I wrote a March that I published on this blog. As a March it was meant to be enjoyable and encouraging to soldiers or resistants who are marching in time. I just heard an "arrangement" done by a man trying to do the style of Arvo Pärt!

It was the same piece of music only in the sense that each measure that could be identified was identic in one respect to its counterpart on my score. I did identify the third and fourth measures.

I felt about as Iluvatar must have felt about Melkor's variations (if you know the Silmarillion).

No, not quite, I am not God (and yes, the Ainulindale is a mythicised version or comment about the first half verse of Genesis: "In the beginning God created the Heavens ..." and it is continued only to the end as in "...and the earth.") I am just a composer.

But still. The Arvo Pärt arrangement was quite overwhelming to my theme.
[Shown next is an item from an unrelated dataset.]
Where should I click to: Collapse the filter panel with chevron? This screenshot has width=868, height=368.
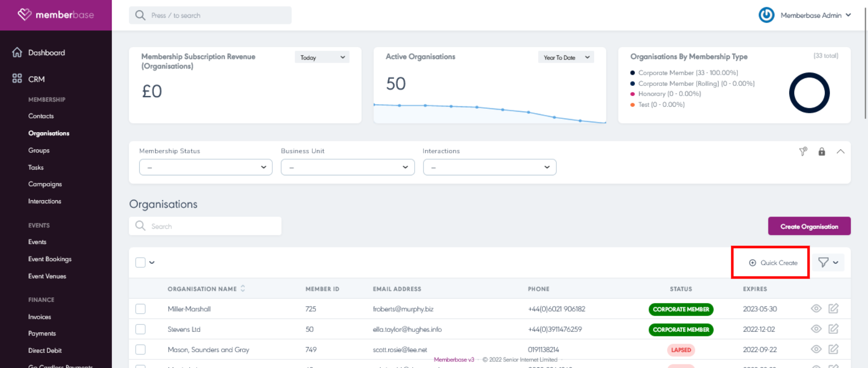click(841, 151)
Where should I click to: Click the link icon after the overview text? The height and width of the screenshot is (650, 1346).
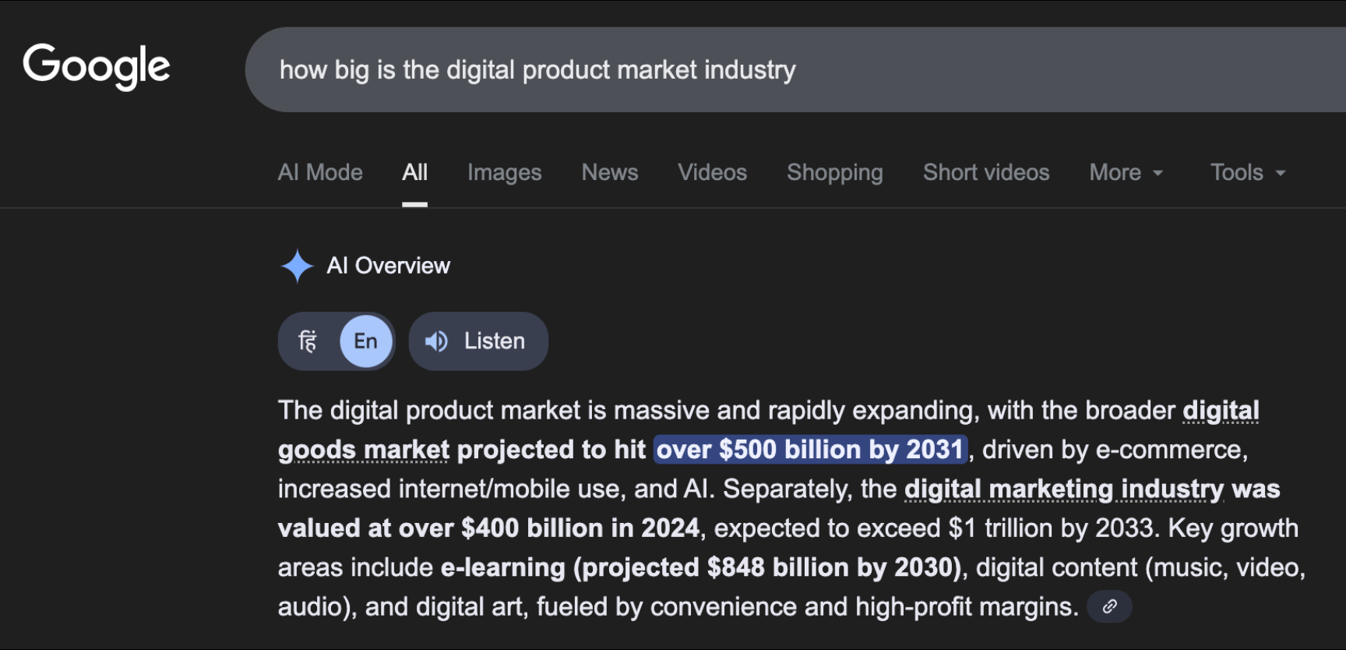(1109, 606)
Or themes.

I am writing Classical Music. By Classical Music, I do not mean Arvo Pärt, I do not mean Pierre Boulez, I do not mean Stravinski. I do mean Tchaikowski, Mozart, Haydn. Add Verdi and Ravel and - limit cases - Wagner and Beethoven. I call that Classical Music. And that along with erlier things, such as Bach or such as "Sumer is icumen in" is basically what I try to write.

But you might have heard that Mozart transcended the Viennese Classical Sonata form.
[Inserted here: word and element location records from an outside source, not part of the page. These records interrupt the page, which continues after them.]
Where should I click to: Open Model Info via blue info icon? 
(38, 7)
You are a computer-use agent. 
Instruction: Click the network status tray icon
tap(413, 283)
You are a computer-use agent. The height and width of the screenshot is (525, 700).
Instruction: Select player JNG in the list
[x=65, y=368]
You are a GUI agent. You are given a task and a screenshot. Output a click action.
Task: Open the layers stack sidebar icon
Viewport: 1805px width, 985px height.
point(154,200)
The form with two and two only themes, as defined by Reicha and Czerny was not there for him to transcend.

The form as defined by Riepl - he did not call it "sonata form" but simply "sonata" - was there. It included an exposition in two tonalities. And where he went outside Riepl, it was in the direction of Koch. Riepl had written the last part of his work by 1763. Koch wrote in 1790's, resuming the changes made by Mozart.
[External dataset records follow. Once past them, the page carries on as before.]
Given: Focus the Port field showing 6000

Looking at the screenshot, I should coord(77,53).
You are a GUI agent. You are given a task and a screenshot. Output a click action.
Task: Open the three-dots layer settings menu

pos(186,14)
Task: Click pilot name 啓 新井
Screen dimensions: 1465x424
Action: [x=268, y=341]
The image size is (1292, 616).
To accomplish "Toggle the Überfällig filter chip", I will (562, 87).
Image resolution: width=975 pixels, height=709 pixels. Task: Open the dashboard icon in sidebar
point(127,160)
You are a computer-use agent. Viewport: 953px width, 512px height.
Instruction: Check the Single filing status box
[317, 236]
The Grundabsatz with the phrase now referred to as the first theme could, in Mozart, have the form of a short Quintabsatz followed by a short Kadenz. I e the Rondo theme. Translations of termini technici follow:

Grundabsatz=Perfect Cadence with lessened finality.
Quintabsatz=Half Cadence.
Kadenz=Perfect Cadence with full or heightened finality.
Each word also stands for phrase leading up to such from previous of such or from beginning.

Mozart also changed - and Koch recorded the change - the order between the tonalities. Any work in C major, the tonality preference was, in Riepl:

C, G, Am, Em, F, Dm

But in Mozart and in the theoretican Koch following him:

C, G, Am, F, Dm, Em

Before Riepl, in the time of Bach and Händel, the first three had been C, G, Em in any major piece and Am, Em, C in any minor piece.

Riepl defined the preferences in minor as being rather Am, C, Em - and Mozart and Koch follow that series.

Riepl also defined the sequence of constituent tonalities in the development section ("first half of the second reprise"):

G, C, Am
or G, Am
or C, Am
or Am throughout.

Not all of the Viennese Classics follow that. There are people who involve Dm not just as a passing and sequential tonality - towards G or C - but as a constituent one. There are people who in A minor movements ended the development section in G.

Now, Wolfgang Budday (a Musicologist Professor at University of Hamburg, retired but alive last time I checked) analysed heaps and heaps of piano sonatas. Haydn and Mozart but also close contemporaries Neefe, Wagenseil, Galuppi, Steffan. Beethoven is already another style. But, looking at development sections, it was invariably the canonic tonality sequences as defined by Riepl that Mozart and Haydn used.

I am not saying this as backing Neefe, Wagenseil and Galuppi against Mozart and Haydn. I am not trying to be wiser than the millions who have never heard of Neefe, Wagenseil and Galuppi but who love Eine Kleine Nachtmusik (and yes, it follows Riepl!). I am saying that the ones who tried to transcend Riepl were not the great composers. At least not to most of us.

Hans-Georg Lundahl
Georges Pompidou Library
10-II-2012 - Blessed Arnaud

1 comment:

Hans-Georg Lundahl said...

Seems he misread the score and therefore misunderstood the style.

Has been cleared between us, looking forward to next mp3.